→ Passage to read
_ _ _ _ _ _ _
Holiday in the UK today and a limited amount of data so lighter volumes in than normal.
Asmussen of ECB fame was on the wires telling us very little and the overly obvious. The ECB was looking to buy short maturity bonds at some point and that the outlook for the euro remains weak/challenging...really, well thank you for that.
As highlighted in our weekly preview, the market started a correction in the recent risk on trading and looked to retrace some of the gains (primarily technical moves); we are looking for a test of previous resistance levels now turned support to put us long in the market.
Tomorrow is another quiet data day, but potentially we will hear some further comments from eurozone members as well as some comments in the run up to the Jackson Hole Syposium later in the week which investors will have a close eye on. Will the Fed bailout Europe or as we suspect will Bernanke keep quieter than normal?
EUR/USD
Has started a retracement but I would not be surprised to see it push lower still and touch the support line, we will look for good entry signals on a daily and 4-hourly basis.
GBP/USD
The pound has now entered our value area, and we now patiently wait for a good entry signal, before positioning ourselves long this pair. Break below the box and of the support level changes our bias back to Bearish and range bound.
_ _ _ _ _ _ _
→ Dataset section
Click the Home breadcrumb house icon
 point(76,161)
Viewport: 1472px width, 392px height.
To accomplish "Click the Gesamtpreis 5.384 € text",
_ _ _ _ _ _ _
→ About this exercise
Write out the passage of the currency market commentary that runs from "As highlighted in" up to and including "in the market.".

→ Written solution
As highlighted in our weekly preview, the market started a correction in the recent risk on trading and looked to retrace some of the gains (primarily technical moves); we are looking for a test of previous resistance levels now turned support to put us long in the market.